Other addicts develop a grandiose or detached persona (mask) that
they show to the world hide their foundational guilt and shame.
Addicts create a front of “normalcy” to
hide their sense of inadequacy. They may even appear grandiose and full
of exaggerated self-importance. The front contrasts with actions that
appear degrading or self-defeating or both. Others see decisions or
behaviors as irrational, unfathomable, or even self-destructive, but not
“normal.”
Close friends and family members become angry and frustrated with the
addict’s egocentric quality, especially when there is insensitivity to
others. They are troubled at what looks like destructive or curious
behavior that does not fit the image the addict projects.

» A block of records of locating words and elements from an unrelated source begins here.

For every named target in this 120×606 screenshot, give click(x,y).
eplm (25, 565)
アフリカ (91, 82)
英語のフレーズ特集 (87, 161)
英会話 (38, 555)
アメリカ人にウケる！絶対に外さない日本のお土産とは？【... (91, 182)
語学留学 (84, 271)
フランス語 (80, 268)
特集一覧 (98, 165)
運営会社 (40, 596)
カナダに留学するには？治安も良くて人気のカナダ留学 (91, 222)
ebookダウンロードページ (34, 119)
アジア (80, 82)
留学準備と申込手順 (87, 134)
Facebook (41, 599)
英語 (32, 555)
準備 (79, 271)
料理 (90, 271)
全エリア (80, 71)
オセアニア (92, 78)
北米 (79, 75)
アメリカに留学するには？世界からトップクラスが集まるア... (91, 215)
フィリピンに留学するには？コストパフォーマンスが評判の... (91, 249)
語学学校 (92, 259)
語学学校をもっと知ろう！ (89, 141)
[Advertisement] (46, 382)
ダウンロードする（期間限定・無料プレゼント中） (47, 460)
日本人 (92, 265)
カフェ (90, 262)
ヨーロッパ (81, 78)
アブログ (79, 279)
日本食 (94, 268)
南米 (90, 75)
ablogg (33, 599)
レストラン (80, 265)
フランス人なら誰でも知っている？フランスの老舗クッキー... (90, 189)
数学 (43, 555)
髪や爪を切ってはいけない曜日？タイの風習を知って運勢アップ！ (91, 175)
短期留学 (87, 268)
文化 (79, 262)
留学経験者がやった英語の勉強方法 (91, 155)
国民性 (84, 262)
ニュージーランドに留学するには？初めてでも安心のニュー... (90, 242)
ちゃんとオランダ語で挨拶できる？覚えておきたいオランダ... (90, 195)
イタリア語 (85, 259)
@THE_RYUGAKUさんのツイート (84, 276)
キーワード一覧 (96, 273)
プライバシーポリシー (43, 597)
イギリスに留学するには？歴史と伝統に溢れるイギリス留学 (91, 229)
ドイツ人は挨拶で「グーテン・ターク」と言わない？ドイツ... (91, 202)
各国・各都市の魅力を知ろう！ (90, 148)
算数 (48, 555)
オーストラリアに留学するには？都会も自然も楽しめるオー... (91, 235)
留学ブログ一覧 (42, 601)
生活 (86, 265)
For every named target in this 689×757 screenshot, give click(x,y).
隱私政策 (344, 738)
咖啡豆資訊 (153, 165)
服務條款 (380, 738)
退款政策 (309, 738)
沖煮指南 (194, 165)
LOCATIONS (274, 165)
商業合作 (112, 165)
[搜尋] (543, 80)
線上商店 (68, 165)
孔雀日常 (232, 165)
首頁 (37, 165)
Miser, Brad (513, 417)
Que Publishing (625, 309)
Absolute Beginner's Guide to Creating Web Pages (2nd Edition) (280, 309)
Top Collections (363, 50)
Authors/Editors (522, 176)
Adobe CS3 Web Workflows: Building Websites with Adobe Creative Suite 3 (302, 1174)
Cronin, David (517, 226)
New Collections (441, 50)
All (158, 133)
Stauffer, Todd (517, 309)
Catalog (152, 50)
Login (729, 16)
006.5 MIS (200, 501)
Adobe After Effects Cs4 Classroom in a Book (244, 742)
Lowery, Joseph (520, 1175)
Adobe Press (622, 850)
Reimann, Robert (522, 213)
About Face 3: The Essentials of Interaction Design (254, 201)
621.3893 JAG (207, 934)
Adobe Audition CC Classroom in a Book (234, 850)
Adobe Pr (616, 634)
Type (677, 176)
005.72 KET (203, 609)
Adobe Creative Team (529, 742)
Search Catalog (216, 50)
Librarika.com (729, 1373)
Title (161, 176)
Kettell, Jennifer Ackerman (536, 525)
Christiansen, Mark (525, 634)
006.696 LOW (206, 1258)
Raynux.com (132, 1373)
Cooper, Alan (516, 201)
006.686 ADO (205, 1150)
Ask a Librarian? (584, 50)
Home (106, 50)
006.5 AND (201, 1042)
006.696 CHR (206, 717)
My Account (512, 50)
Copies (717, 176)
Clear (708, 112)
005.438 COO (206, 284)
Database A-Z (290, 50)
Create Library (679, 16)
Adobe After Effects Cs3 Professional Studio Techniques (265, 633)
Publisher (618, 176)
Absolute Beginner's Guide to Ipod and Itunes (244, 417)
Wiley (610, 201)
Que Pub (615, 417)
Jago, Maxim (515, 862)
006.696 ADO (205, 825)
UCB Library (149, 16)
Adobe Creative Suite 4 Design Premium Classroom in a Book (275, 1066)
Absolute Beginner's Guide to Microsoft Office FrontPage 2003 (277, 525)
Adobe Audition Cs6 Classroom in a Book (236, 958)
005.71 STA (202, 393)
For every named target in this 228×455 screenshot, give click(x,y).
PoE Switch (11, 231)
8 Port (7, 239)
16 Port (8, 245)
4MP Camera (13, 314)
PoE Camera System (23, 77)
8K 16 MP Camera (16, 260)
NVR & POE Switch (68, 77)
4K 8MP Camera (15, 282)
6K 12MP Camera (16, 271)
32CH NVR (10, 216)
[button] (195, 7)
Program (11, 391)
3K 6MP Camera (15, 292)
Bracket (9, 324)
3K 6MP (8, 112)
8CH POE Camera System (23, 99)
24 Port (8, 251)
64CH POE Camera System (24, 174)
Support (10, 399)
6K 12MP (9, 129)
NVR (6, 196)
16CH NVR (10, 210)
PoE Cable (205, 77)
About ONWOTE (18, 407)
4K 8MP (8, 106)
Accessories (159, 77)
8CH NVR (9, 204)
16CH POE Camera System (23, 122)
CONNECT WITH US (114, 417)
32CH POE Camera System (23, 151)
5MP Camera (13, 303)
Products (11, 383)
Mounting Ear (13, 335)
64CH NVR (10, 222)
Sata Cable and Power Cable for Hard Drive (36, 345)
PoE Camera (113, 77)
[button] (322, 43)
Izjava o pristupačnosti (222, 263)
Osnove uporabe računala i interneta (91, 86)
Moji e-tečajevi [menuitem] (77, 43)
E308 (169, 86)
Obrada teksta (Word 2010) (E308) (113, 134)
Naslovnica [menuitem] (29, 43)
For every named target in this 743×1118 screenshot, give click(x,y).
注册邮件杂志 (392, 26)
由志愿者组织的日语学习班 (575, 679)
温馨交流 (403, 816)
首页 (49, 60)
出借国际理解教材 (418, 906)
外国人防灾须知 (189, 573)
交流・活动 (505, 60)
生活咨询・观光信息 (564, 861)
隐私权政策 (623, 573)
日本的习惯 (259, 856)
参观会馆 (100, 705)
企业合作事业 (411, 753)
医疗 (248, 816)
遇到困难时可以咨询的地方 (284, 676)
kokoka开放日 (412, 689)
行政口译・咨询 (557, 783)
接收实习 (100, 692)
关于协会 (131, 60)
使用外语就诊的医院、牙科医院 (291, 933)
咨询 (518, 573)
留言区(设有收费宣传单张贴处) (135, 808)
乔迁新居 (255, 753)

The belief “No one would love me as I am” also sustains the secret
world. Addicts continue to believe that everyone would abandon them if
the truth were known. Consequently, they have a constant fear of being
vulnerable or dependent on others.
[Carnes, 1568-1574]
A lot of sexual addicts proclaim extreme sexual propriety, or in some
circles, "postconventional moral development" - the results of this can
be moral self-righteousness around sexual activity, with those who call
them on their behavior being dismissed as morally underdeveloped or
morally rigid.
Cover-ups, lies, and deceptions are made to
conceal personal sexual behavior. The addict’s protestations of high
sexual morality are like a smoke screen, obscuring the impact of sexual
obsession. Friends and family tend to reject suspicions of sexual
compulsivity because of the addict’s “values.” However, as evidence of
powerless behavior and unmanageability mounts, these persons are
confused because they do not know what to believe. In addition, they do
not wish to intervene in something so personal.
[Carnes, 1604-1607]
As this quote shows, people around the addict often dismiss accusations
around the addict because they do not match their experience of the
addict's professed morality in the sexual realm. Those who are closest
to the addict risk becoming co-addicts, according to Carnes:
By definition, the addict replaces normal
human relationships with sexual compulsiveness. Loved ones feel the
loss, try to deny it, and become angry, feeling despair and sometimes
hope. The coaddicts’ efforts to restore the relationship are not only
ineffective, they can intensify and deepen the addictive system for the
addict. To compound the tragedy, coaddicts will take actions which are
self-destructive, degrading, or even profound violations of their own
values. Family members, as coaddicts, become part of the problem. Hence,
the prefix co-.
[Carnes, 1640-1644]
I highly recommend Carnes' books as a good foundation for understanding this addiction - he is a recovering sex addict so he knows the terrain. More importantly, however, we can learn a LOT by talking with porn addicts and sex addicts who are will to share their stories so that others might understand their experience.